Department of Orthopaedic Surgery, Gangnam Severance Hospital, Yonsei University College of Medicine, Seoul, Republic of Korea.
Division of Geriatrics, Department of Internal Medicine, Severance Hospital, Yonsei University College of Medicine, Seoul, Republic of Korea.
PLoS One. 2019 Oct 1;14(10):e0222913. doi: 10.1371/journal.pone.0222913. eCollection 2019.

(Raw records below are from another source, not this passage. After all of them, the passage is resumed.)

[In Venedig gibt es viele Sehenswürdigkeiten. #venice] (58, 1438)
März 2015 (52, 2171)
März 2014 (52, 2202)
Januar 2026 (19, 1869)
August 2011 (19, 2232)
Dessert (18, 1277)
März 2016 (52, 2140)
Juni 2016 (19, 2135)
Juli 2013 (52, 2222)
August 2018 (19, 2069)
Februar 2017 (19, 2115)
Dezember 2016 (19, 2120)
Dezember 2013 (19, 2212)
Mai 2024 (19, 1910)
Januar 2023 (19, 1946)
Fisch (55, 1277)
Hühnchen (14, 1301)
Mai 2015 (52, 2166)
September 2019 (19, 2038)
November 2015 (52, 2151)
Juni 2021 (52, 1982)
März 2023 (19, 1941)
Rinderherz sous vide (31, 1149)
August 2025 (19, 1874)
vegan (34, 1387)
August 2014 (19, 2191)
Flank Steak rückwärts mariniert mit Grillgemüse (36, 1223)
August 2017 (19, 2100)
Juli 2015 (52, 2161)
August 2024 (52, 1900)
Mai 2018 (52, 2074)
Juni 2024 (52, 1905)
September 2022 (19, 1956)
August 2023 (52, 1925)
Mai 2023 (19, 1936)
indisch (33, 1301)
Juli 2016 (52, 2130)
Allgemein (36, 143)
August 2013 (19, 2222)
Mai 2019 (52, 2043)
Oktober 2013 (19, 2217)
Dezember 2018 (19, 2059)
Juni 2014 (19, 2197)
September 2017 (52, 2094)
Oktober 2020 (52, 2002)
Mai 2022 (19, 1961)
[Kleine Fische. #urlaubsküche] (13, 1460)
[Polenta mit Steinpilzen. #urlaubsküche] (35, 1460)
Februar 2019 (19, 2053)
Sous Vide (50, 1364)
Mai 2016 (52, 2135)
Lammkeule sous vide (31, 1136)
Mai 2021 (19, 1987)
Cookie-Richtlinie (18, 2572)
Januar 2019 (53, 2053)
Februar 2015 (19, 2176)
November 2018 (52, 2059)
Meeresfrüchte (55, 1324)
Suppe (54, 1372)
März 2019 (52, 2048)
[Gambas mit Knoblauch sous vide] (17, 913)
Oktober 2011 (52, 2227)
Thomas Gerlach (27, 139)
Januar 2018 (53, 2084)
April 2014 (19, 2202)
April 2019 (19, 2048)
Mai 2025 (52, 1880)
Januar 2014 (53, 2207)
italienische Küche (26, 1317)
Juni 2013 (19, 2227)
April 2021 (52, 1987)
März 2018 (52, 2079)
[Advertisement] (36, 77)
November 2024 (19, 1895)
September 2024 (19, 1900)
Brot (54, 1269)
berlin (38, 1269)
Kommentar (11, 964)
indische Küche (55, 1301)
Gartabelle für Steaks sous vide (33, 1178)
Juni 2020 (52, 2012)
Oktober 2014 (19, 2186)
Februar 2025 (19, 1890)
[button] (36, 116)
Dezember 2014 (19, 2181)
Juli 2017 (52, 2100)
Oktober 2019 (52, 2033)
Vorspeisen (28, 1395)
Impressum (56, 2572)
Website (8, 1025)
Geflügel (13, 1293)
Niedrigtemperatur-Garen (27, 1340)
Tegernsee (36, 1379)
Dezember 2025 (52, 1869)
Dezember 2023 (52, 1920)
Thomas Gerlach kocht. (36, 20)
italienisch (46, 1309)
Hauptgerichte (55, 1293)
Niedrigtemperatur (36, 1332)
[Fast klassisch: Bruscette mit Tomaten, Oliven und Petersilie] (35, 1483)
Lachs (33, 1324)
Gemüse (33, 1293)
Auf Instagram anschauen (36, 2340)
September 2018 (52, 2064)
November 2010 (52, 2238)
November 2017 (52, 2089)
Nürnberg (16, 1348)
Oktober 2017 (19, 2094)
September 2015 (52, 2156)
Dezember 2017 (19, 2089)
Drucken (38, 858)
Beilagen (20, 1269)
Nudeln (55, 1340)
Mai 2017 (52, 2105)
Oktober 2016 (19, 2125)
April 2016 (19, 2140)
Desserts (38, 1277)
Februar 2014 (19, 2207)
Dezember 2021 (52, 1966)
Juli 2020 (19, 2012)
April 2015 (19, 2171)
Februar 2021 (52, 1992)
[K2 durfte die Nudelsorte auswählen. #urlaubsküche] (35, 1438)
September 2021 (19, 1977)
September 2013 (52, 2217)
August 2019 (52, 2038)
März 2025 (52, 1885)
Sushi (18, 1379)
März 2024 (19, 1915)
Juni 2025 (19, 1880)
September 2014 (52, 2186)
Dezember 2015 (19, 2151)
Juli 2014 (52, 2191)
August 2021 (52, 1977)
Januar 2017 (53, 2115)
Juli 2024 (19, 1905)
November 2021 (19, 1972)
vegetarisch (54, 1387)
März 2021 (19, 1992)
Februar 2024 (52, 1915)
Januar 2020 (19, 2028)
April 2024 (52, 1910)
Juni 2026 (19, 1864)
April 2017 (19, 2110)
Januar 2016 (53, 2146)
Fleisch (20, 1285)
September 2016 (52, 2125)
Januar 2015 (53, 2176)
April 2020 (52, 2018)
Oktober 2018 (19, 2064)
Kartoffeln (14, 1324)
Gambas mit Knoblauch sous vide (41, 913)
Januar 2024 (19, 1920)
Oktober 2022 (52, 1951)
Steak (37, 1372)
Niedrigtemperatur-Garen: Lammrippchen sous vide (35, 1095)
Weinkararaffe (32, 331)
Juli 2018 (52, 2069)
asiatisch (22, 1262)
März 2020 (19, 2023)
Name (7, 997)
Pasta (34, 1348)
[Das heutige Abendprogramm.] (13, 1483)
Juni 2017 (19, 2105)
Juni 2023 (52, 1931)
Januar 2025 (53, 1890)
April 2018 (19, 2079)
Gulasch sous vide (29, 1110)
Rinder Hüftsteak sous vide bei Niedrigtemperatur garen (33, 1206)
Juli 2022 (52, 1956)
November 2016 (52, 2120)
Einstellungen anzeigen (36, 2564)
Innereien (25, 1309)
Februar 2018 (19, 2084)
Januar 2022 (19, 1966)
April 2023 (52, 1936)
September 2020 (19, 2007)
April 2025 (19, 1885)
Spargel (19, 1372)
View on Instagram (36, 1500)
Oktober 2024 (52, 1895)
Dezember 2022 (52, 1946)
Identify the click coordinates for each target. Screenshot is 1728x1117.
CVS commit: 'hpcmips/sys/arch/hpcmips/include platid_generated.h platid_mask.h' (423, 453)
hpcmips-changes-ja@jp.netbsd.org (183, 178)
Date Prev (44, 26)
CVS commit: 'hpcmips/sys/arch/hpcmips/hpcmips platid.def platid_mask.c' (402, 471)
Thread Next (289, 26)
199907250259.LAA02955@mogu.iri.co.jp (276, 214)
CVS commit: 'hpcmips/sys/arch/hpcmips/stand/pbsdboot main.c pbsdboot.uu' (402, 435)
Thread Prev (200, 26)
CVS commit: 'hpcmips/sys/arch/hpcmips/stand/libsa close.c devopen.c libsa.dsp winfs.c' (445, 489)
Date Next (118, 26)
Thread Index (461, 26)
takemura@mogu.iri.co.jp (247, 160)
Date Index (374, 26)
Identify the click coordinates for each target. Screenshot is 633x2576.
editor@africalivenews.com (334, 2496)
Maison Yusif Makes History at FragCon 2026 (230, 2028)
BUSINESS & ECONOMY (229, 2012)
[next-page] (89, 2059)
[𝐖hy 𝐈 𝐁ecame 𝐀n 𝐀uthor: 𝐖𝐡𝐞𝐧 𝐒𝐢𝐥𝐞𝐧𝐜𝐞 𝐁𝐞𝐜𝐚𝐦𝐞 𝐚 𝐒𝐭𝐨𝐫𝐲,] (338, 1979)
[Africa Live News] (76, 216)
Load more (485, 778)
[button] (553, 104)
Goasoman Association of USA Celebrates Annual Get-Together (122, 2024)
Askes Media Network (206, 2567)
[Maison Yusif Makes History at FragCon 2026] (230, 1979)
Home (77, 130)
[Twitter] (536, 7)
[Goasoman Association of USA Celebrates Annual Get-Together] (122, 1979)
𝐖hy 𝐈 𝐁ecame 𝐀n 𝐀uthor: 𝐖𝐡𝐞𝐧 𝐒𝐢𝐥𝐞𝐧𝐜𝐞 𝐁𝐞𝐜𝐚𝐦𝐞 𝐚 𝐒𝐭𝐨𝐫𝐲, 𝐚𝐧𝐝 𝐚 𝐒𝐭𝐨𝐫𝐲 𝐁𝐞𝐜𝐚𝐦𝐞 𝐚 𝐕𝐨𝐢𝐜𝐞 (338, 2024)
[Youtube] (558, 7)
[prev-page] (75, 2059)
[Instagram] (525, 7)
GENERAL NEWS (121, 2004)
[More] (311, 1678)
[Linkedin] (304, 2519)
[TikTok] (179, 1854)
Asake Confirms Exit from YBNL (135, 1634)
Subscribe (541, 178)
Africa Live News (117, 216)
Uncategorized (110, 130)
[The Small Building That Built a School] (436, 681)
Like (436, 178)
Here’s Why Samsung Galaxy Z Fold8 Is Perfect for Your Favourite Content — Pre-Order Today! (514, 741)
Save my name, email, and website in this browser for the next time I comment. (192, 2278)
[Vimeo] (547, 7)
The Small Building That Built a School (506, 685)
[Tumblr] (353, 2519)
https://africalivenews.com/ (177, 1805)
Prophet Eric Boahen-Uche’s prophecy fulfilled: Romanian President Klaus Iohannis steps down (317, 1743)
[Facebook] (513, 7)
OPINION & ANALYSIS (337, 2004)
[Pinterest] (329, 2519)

Inertial measurement unit (IMU)-based gait analysis can be used to quantitatively analyze the bilateral coordination and gait asymmetry (GA). The purpose of this study was to investigate changes in bilateral coordination and GA due to gait speed using an IMU based gait analysis and identify spatiotemporal factors affecting bilateral coordination and GA. Eighty healthy adults (40 men and 40 women) participated in the study. The mean age was 26.2 years, and the mean body mass index was 22.8 kg/m2. Three different walking speeds (80%, 100%, and 120% of preferred walking speed) on a treadmill were applied for 1 min of continuous level walking using a shoe-type IMU-based gait analysis system. The phase coordination index (PCI) and GA were calculated on three different walking speeds. Several variables (gait speed, height, body mass index, cadence, and step length) were analyzed as possible factors affecting the PCI and GA. Bilateral coordination and GA improved during fast walking (p = 0.005 and p = 0.019, respectively) and deteriorated during slow walking (p<0.001 and p = 0.008, respectively), compared with the participants' preferred walking speeds. The correlation analysis revealed that PCI was negatively correlated with step length at each walking condition and lower gait speed was negatively correlated with PCI and GA during slow walking. Both bilateral coordination and GA had a negative linear relationship with gait speed, showing an improvement in the fast walking condition and deterioration in the slow walking condition. Step length was the factor associated with the change in the bilateral coordination.
基于惯性测量单元(IMU)的步态分析可用于定量分析双侧协调和步态不对称性(GA)。本研究旨在通过基于 IMU 的步态分析研究由于步态速度变化引起的双侧协调和 GA 的变化,并确定影响双侧协调和 GA 的时空因素。80 名健康成年人(40 名男性和 40 名女性)参加了这项研究。平均年龄为 26.2 岁,平均体重指数为 22.8kg/m2。在跑步机上以三种不同的步行速度(80%、100%和 120%的最佳步行速度)进行 1 分钟的连续水平步行,使用鞋式基于 IMU 的步态分析系统。在三种不同的步行速度下计算相位协调指数(PCI)和 GA。分析了几个变量(步行速度、身高、体重指数、步频和步长),作为影响 PCI 和 GA 的可能因素。与参与者的最佳步行速度相比,快走时双侧协调和 GA 提高(p=0.005 和 p=0.019),慢走时则恶化(p<0.001 和 p=0.008)。相关分析显示,在每种步行条件下,PCI 与步长呈负相关,而较低的步行速度与慢走时的 PCI 和 GA 呈负相关。双侧协调和 GA 与步行速度呈负线性关系,在快速行走条件下改善,在缓慢行走条件下恶化。步长是与双侧协调变化相关的因素。